TO DO: Copy the records from the line containing "At what (x,y)" through the line containing "Looking at the", both lines included, and leave out the pictures.

TASK MATERIAL:
——————
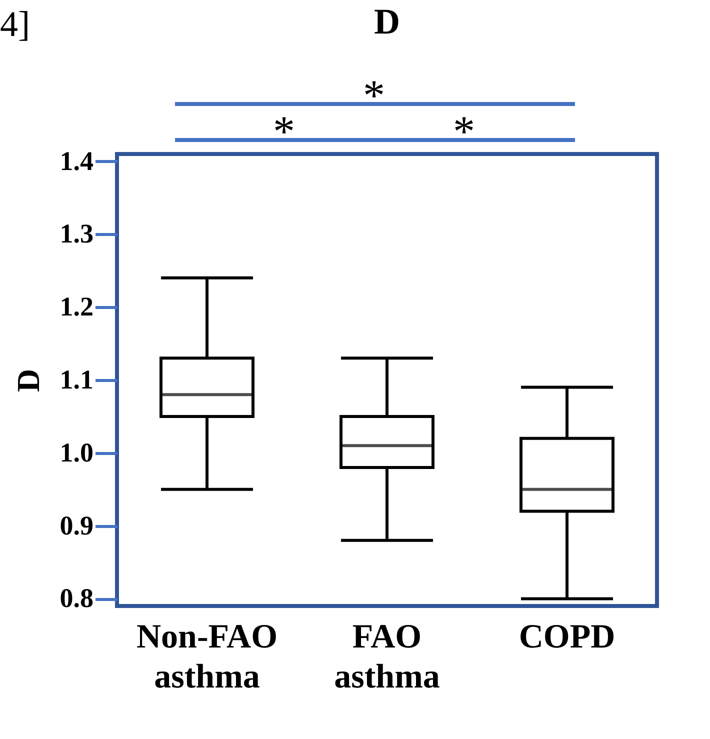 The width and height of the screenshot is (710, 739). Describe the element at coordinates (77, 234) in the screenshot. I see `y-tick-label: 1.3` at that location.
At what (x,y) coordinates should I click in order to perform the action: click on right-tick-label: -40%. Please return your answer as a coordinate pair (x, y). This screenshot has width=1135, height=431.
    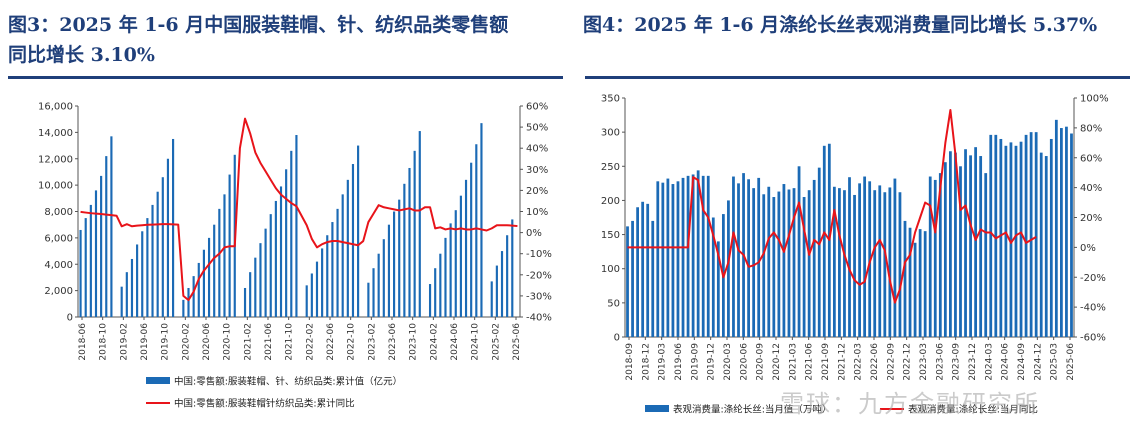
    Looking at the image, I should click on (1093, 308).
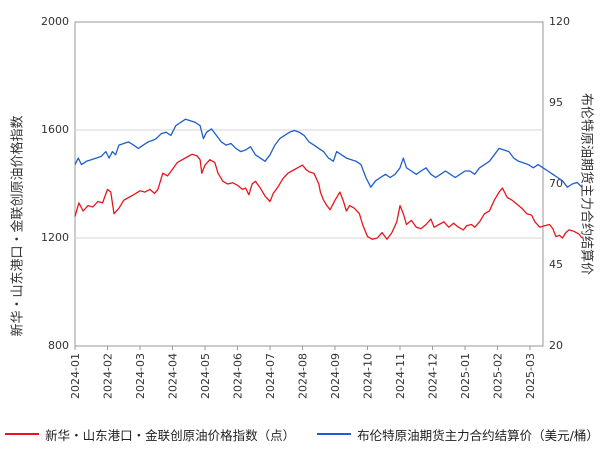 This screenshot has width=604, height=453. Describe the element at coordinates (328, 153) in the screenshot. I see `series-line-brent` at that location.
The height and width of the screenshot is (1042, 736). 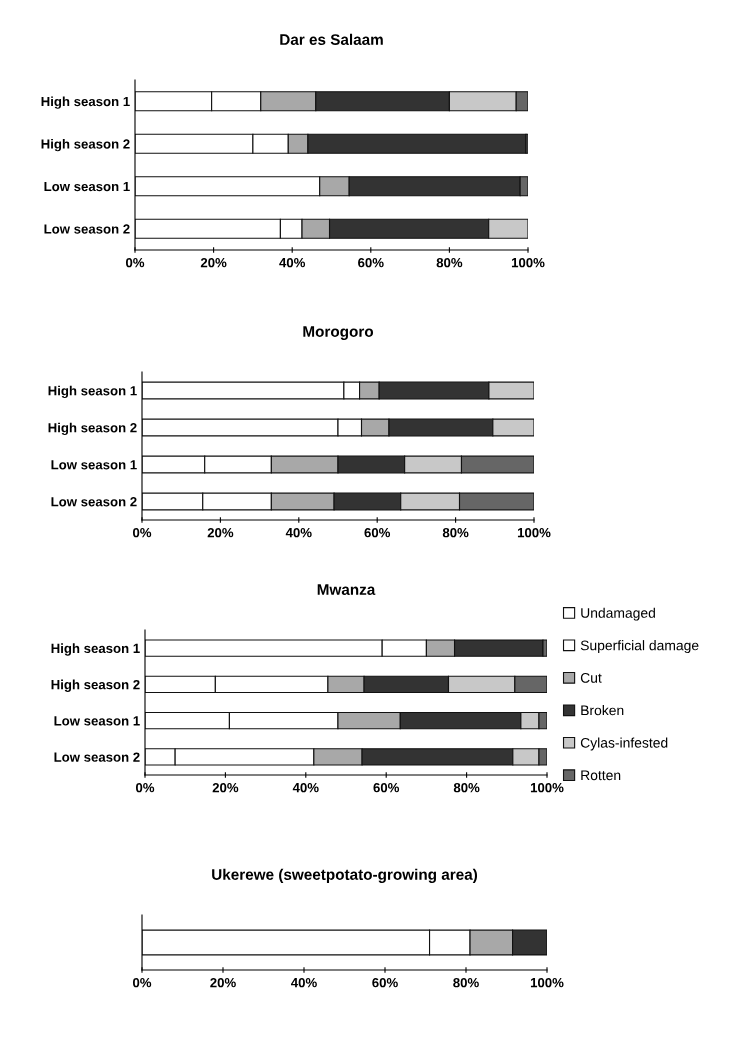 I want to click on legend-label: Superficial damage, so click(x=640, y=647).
——————
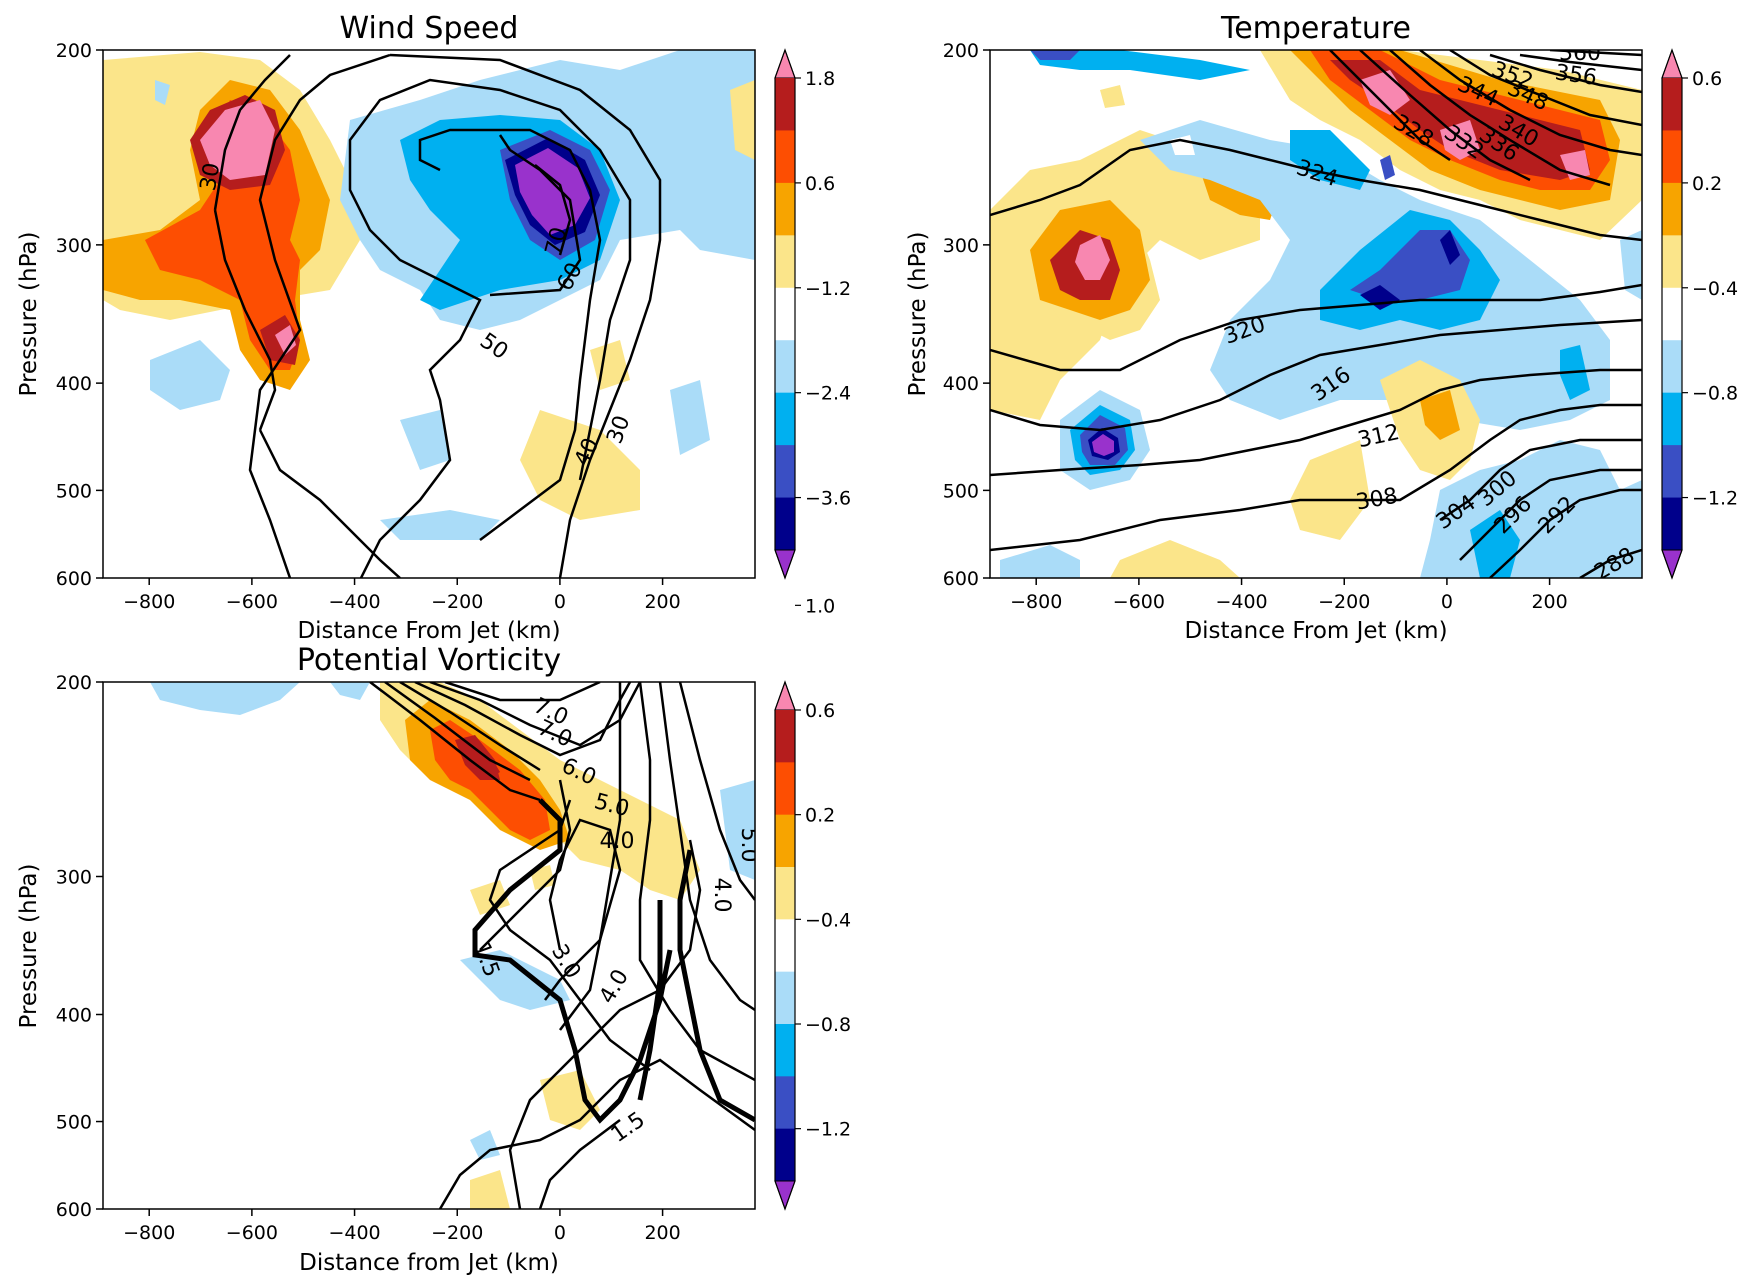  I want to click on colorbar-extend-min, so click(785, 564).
——————
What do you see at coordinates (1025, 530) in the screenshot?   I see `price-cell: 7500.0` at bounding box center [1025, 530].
——————
TASK ANSWER:
At what (x,y) coordinates should I click in order to perform the action: click on right-tick-label: -40%. Please return your answer as a coordinate pair (x, y). This screenshot has width=1135, height=431.
    Looking at the image, I should click on (1093, 308).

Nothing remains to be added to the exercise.